氏神としての神職は、総ての生命の心を太祖の精神に里帰りさせることであります。

大和国(大和精神)創世の太始に天之御中主大神を始めとして、名だたる大神霊が世界各地から日の本の国に集結されました。

そうして地球磁場を魂の故郷として遥かなる宇宙から飛来した悠久の太古を懐かしんだのです。

どの様な個性体であれ、宇宙の創造主が創られた人間であるなら、姿形が異なろうと、異質な文化を持ち合わせようと、同じ創造主の御神体から枝岐かれた人間であるなら、身近な地球人も遠い宇宙人も同じ人類である…と。

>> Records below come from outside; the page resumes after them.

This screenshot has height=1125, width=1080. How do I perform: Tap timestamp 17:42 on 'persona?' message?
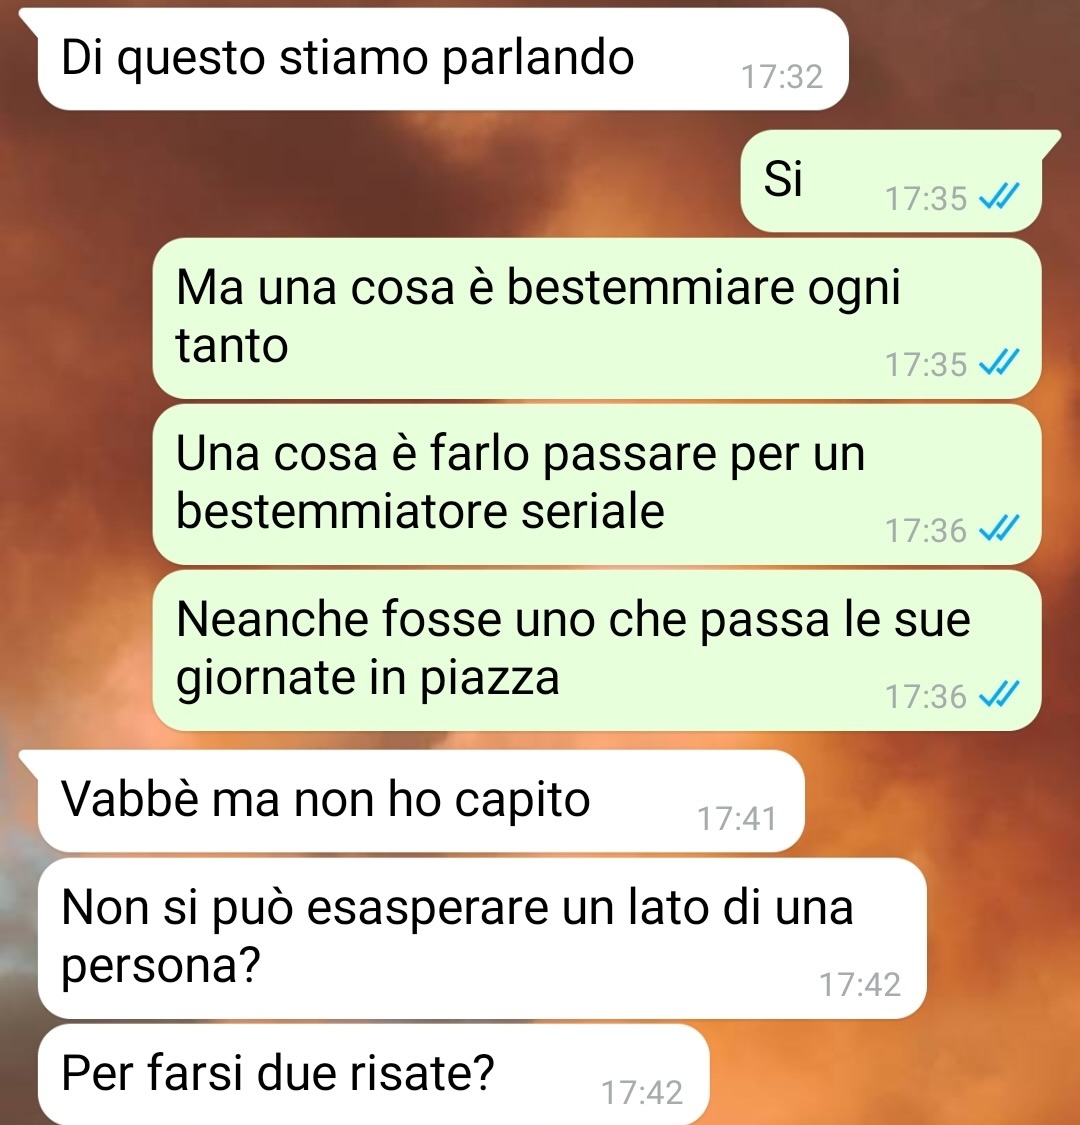coord(860,984)
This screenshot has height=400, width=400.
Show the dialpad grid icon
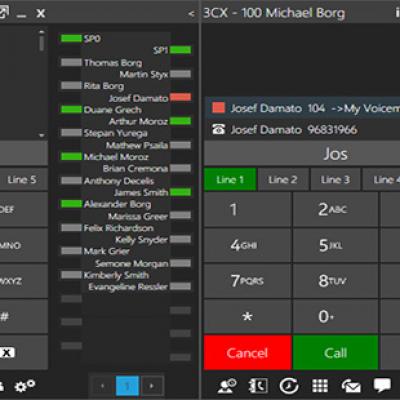click(320, 386)
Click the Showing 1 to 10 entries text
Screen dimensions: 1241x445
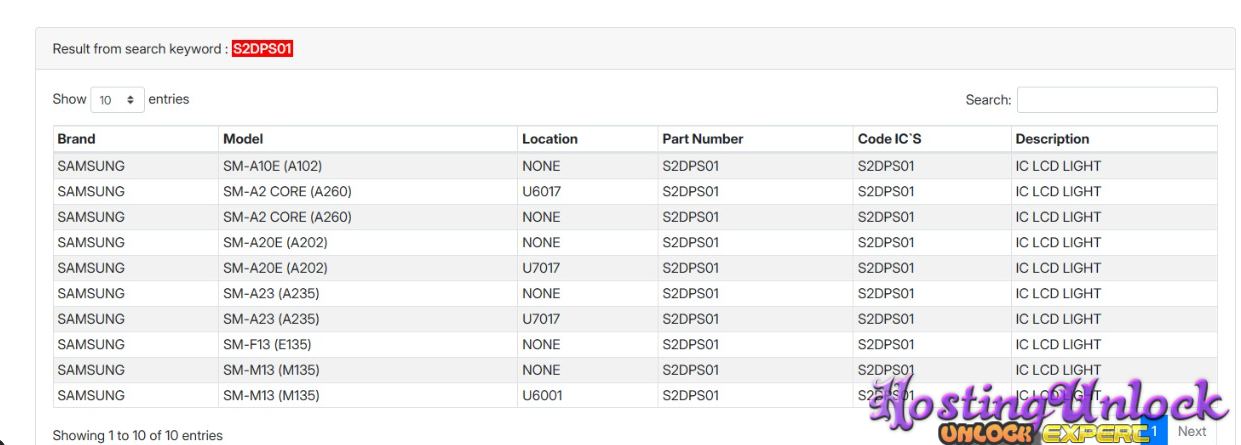click(138, 435)
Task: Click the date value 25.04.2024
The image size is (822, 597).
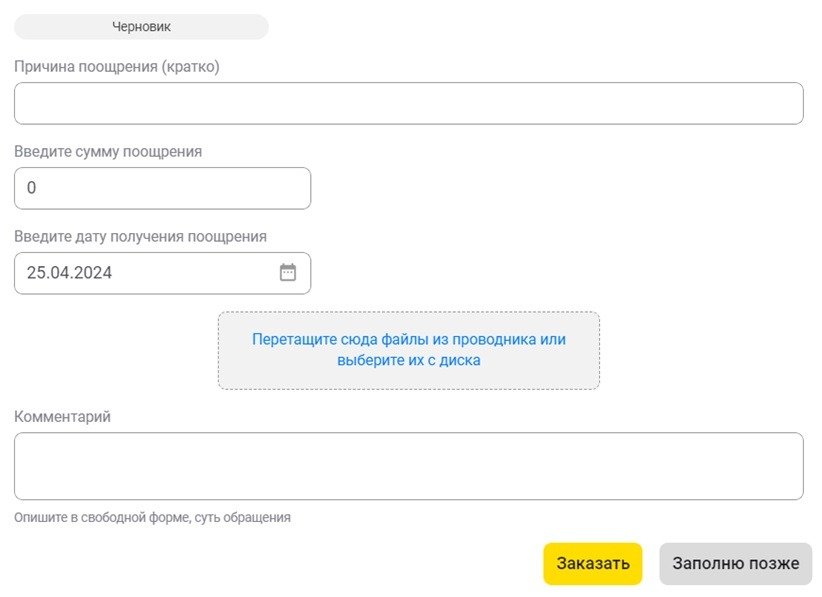Action: coord(69,272)
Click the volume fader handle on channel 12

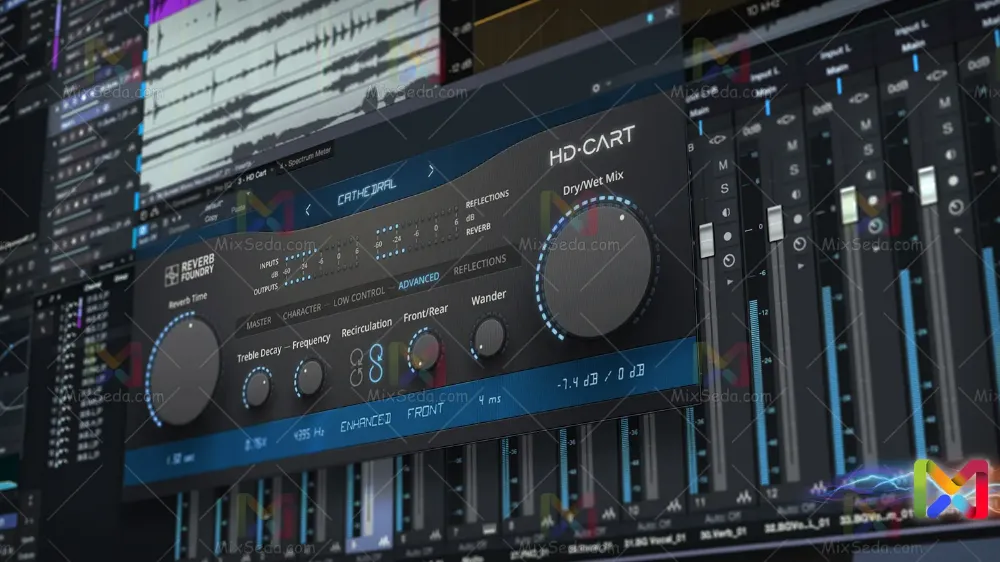tap(774, 222)
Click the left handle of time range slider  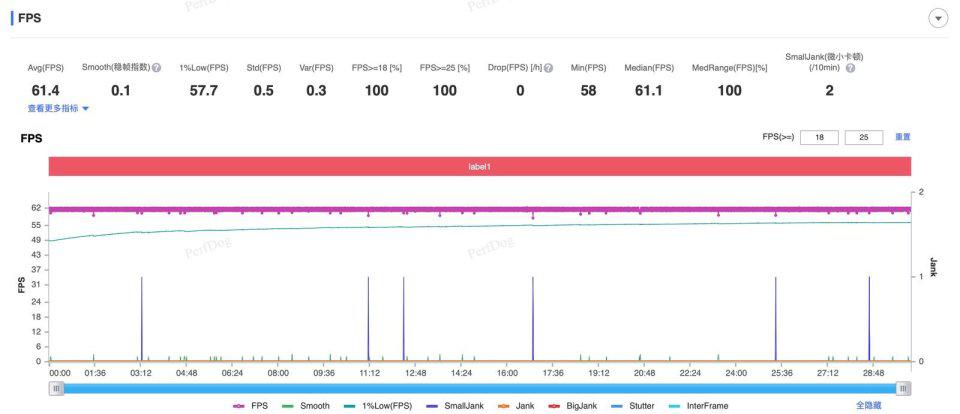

そうして遥かなる星間を渡って瑠璃色の地球に集結したのです。

こうした億年に及ぶ大神霊たちの集大成を日の本の国で結実させる為に、大和精神を旗印として大和国日本の歴史は始まったのであります。

それ故に日本神道の神々の世界は何層にも別れています。

そうして夫々の得意分野で大和国を護り導いてきたのです。

異なる文化は個別意識では潰し合いとなるが、大和精神では切磋琢磨となって生かし合いになるのです。

力を誇示するものは視点が自己中心であり、並び立つ者を外敵に見立てがちである…。

そのため自己主張が多くなり批判や排斥も増えて他者の意見を聞こうとしなくなる。

自我力の誇示は迷妄邪説(八岐大蛇)の餌になるのであります。

しかし力を奉仕する者は視点が客観視点となり、並び立つ者を同志として協調し合うのである…。

そのため自己主張が少なくなり迷心も盲信も減って他者の意見を進んで求めようとする。

自我力の放棄は人類救済(大和精神)の糧となるのであります。

現代人は魂の故郷を見失っています。

家族の大切さを忘却させる個別思想に陶酔して、人として真っ当な心を失いつつあります。

主権を欲得の権利だと誤解していませんか…。

自由を我儘の行使だと曲解していませんか…。

心を見失っている人間に反省回顧は馬耳東風の如しではあるが、失われつつある大和精神は太古の神代に立ち帰る人でなければ、本当の趣旨が理解出来ないでありましょう。

何のための個性なのか…。

誰のための人生なのか…。

此れらの解答は自由意思を授けられた人間であればこそ、魂の心境差によって様々な答えが返ってまいります。

この問答の解答者が自我我欲に片寄る者と、慈悲慈愛に片寄る者とでは、それこそ天地ほどの懸隔を見せるのであります。